Officials said in a release that Washington Post reporter Todd Frankel will replace Wade C.L. Williams as a guest speaker during a lecture on the crisis at the university on Thursday.

Williams is editor of the news site FrontPage Africa and is a New Narratives fellow, which is a project to support African journalists. Frankel spent 10 days in Sierra Leone and returned to the U.S. on Sept. 1, UGA officials said in a statement.

Williams' visit was postponed because she's within a 21-day incubation period for the virus "and we didn't feel like that was safe for our students," UGA spokeswoman Sarah Freeman said. "It's certainly a hope that we will have her in the future," she said.

Ebola is transmitted through direct contact with bodily fluid, such as getting an infected person's blood or vomit into the eyes or through a cut in the skin, not through the air, experts have said. And people infected with Ebola aren't contagious until they start showing symptoms, such as fever, body aches or stomach pain, research shows.

Syracuse University also recently rescinded an invitation for Pulitzer Prize-winning Washington Post photojournalist Michel DuCille to speak at a workshop because he had been in Liberia covering the Ebola crisis. There, school officials consulted with county health officials, who supported their decision to cancel his visit. DuCille said he returned more than 21 days ago and is symptom free.

UGA officials said that Frankel and three other writers are also scheduled to speak about what journalistic courage means during a symposium at the Grady College of Journalism and Mass Communication.

— The Associated Press


ATLANTA — Gov. Nathan Deal announced Sunday that he is creating a special team to assess Georgia's preparedness for the Ebola crisis.

The response team will make necessary recommendations to minimize any potential impact of the disease in Georgia.

"Rest assured, Georgia is taking the threat of the Ebola virus seriously," Deal said in a statement. "By combining the expertise of the health and research communities with our state agencies, Georgia will be uniquely positioned to combat the risks of Ebola should the need arise."
◇ ◇ ◇ ◇ ◇
■ **Task set**:
1) Answer these questions using the Ebola news text:
(a) Who will replace Wade C.L. Williams as a guest speaker at the university lecture?
(b) How many days did Frankel spend in Sierra Leone?
(c) Which governor announced a special team to assess Georgia's preparedness for the Ebola crisis?
2) From the Ebola news text, transcribe the passage starting with "Syracuse University also" and going on through "disease in Georgia.".

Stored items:
◇ ◇ ◇ ◇ ◇
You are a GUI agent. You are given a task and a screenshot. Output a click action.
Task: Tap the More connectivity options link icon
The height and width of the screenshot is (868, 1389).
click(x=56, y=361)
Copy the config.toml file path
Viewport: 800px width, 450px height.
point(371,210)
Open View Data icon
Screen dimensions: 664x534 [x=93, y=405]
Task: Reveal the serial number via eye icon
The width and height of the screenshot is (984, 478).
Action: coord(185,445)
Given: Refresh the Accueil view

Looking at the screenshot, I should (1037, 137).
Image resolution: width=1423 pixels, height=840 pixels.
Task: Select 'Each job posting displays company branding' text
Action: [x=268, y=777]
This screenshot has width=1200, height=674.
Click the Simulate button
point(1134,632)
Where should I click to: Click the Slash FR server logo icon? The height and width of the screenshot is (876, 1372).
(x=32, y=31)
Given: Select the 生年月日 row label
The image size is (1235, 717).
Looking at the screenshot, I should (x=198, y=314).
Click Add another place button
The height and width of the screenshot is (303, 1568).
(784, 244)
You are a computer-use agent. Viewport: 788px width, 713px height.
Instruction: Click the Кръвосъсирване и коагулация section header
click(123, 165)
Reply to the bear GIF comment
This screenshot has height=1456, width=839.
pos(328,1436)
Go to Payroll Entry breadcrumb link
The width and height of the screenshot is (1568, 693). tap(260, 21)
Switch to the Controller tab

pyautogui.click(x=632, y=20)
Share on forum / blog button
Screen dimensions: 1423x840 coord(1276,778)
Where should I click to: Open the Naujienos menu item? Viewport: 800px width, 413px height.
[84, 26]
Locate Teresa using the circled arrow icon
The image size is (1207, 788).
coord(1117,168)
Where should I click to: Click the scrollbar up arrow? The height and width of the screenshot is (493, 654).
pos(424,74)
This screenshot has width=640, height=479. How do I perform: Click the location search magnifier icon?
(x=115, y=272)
◇ ◇ ◇ ◇ ◇
■ **Answers to the exercise**:
1)
(a) Todd Frankel, a Washington Post reporter.
(b) 10 days.
(c) Gov. Nathan Deal.

2)
Syracuse University also recently rescinded an invitation for Pulitzer Prize-winning Washington Post photojournalist Michel DuCille to speak at a workshop because he had been in Liberia covering the Ebola crisis. There, school officials consulted with county health officials, who supported their decision to cancel his visit. DuCille said he returned more than 21 days ago and is symptom free.

UGA officials said that Frankel and three other writers are also scheduled to speak about what journalistic courage means during a symposium at the Grady College of Journalism and Mass Communication.

— The Associated Press


ATLANTA — Gov. Nathan Deal announced Sunday that he is creating a special team to assess Georgia's preparedness for the Ebola crisis.

The response team will make necessary recommendations to minimize any potential impact of the disease in Georgia.